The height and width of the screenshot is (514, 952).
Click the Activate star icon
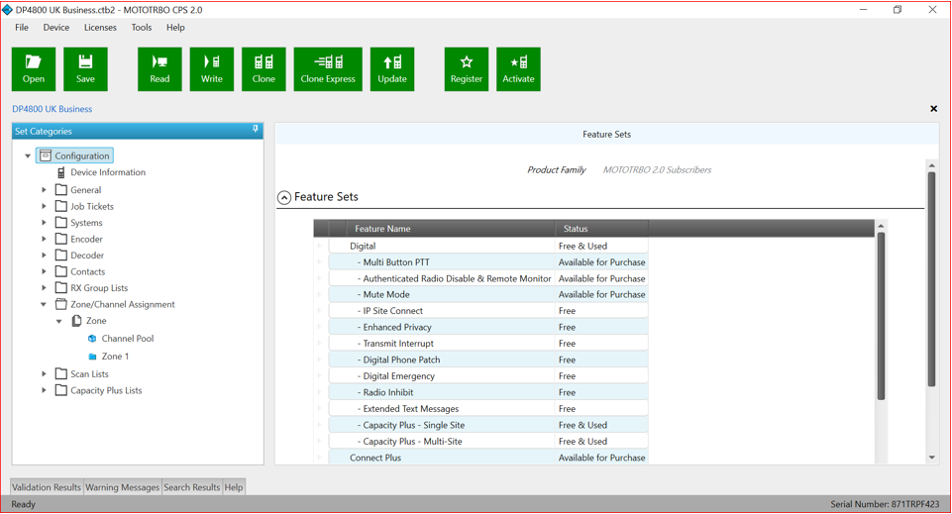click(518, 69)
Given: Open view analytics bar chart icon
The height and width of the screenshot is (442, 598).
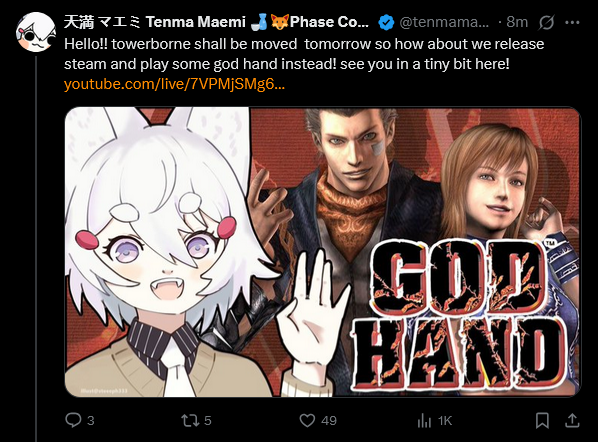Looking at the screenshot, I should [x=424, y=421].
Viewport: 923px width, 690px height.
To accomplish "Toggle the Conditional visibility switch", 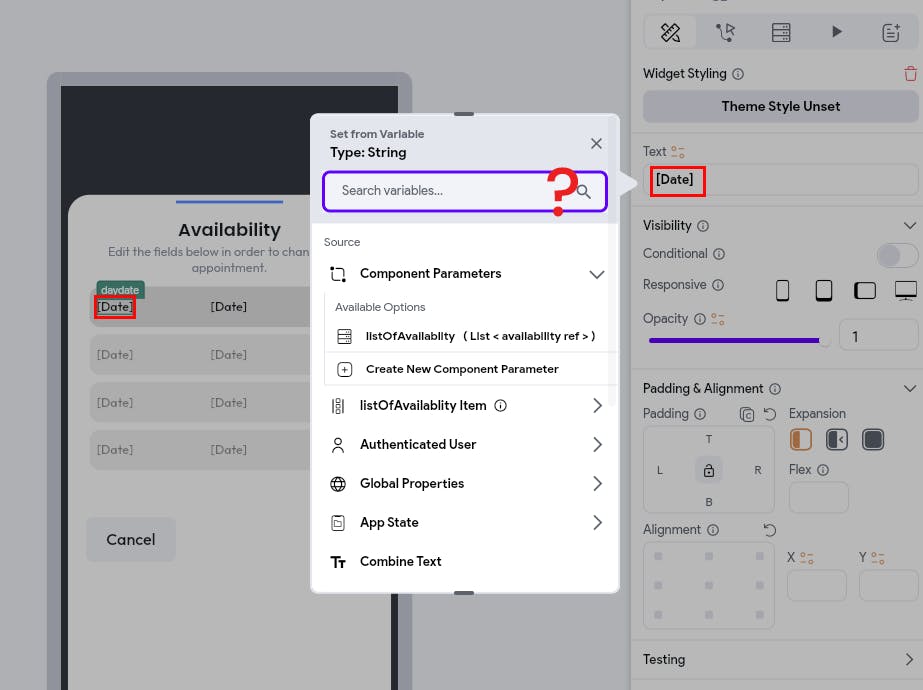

▶ _What is expected_
Print every record above exactly as written, leaving out the pictures.

▶ _Problem solution_
The height and width of the screenshot is (514, 952).
Click the Activate star icon
click(518, 69)
Given: Open view analytics bar chart icon
The height and width of the screenshot is (442, 598).
Looking at the screenshot, I should [x=424, y=421].
Viewport: 923px width, 690px height.
To accomplish "Toggle the Conditional visibility switch", 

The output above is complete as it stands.